The business case for solubility pre-filtering is straightforward: reduce the proportion of synthesis orders that produce insoluble protein, and you reduce the number of expression screening experiments needed per campaign, which shortens the calendar distance between gene order and first activity data. The tradeoff is that solubility scoring isn't perfect — you'll miss some variants that would have expressed well. But at 0.83 AUROC, you're accepting an information-theoretically favorable tradeoff.

The case for cold-induction as a first-line response

A note on the secondary cold-induction classifier: when the solubility score for a variant is in the 0.35–0.55 range (ambiguous), rather than discarding it, we flag it as a "cold induction candidate." Expressing at 16–18°C with lower IPTG (0.1 mM) for 16–20 hours dramatically improves soluble yield for a substantial fraction of sequences that score ambiguously under standard conditions. The cold-induction dataset shows that ~41% of sequences that form inclusion bodies at 37°C/0.5 mM IPTG express solubly under cold conditions. This isn't always practical for large-scale production (cold expression reduces volumetric yield), but for the initial expression and activity screen it can rescue variants worth keeping in the campaign.

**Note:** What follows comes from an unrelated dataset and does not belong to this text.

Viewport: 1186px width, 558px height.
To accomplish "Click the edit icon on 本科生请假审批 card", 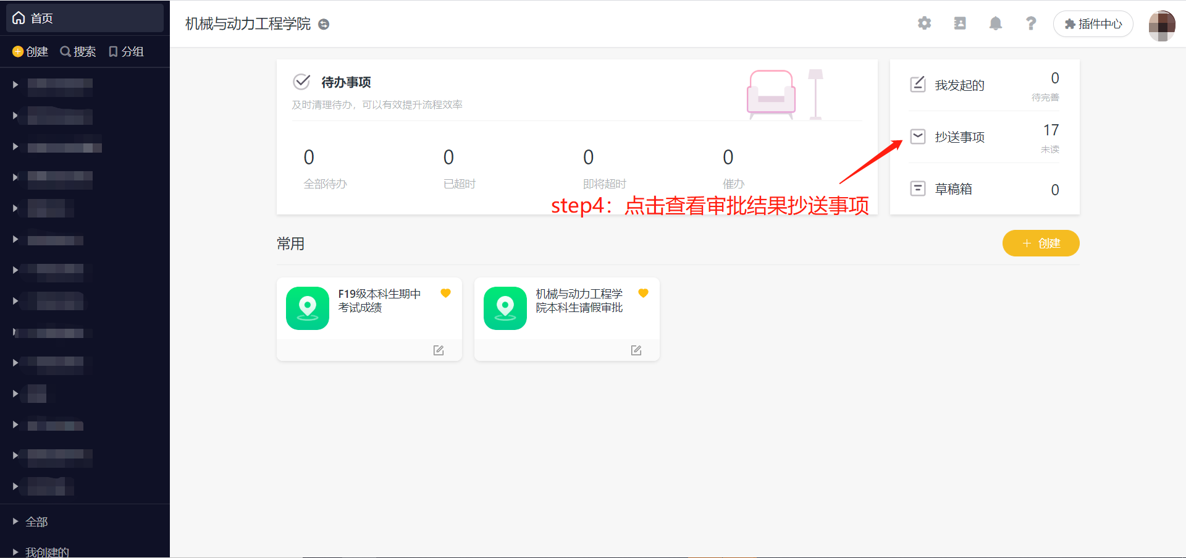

We flag cold-induction candidates explicitly in the generation output so labs can make a conscious triage decision: discard, or run with modified expression protocol. That's more information than a binary solubility prediction, and it changes how you structure the expression screening experiment. Getting more of your synthesis order into the soluble fraction, with clearly calibrated confidence levels rather than a false sense of certainty from sequence identity, is the practical goal of the entire prediction stack.